--- LISTED ENTRIES Enclosed Below ---
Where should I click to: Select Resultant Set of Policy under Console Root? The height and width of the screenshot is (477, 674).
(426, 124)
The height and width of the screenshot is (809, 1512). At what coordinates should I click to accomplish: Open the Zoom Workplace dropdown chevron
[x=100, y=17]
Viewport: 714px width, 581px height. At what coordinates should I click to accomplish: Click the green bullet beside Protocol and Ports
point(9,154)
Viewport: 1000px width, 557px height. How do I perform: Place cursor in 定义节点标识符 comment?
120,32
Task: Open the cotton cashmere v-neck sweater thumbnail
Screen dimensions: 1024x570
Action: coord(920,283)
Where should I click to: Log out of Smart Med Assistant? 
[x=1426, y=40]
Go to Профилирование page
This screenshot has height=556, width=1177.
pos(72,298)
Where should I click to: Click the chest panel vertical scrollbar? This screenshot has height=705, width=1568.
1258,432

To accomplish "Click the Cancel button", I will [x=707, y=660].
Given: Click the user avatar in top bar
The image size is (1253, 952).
--- End of Enclosed LISTED ENTRIES ---
> [TRY IT]
Transcribe every record above exactly.

> [RESPONSE TO THE EXERCISE]
Where should I click to: Select Resultant Set of Policy under Console Root? The height and width of the screenshot is (477, 674).
(426, 124)
The height and width of the screenshot is (809, 1512). At what coordinates should I click to accomplish: Open the Zoom Workplace dropdown chevron
[x=100, y=17]
Viewport: 714px width, 581px height. At what coordinates should I click to accomplish: Click the green bullet beside Protocol and Ports
point(9,154)
Viewport: 1000px width, 557px height. How do I perform: Place cursor in 定义节点标识符 comment?
120,32
Task: Open the cotton cashmere v-neck sweater thumbnail
Screen dimensions: 1024x570
Action: coord(920,283)
Where should I click to: Log out of Smart Med Assistant? 
[x=1426, y=40]
Go to Профилирование page
This screenshot has height=556, width=1177.
pos(72,298)
Where should I click to: Click the chest panel vertical scrollbar? This screenshot has height=705, width=1568.
1258,432

To accomplish "Click the Cancel button", I will [x=707, y=660].
Given: Click the user avatar in top bar
The image size is (1253, 952).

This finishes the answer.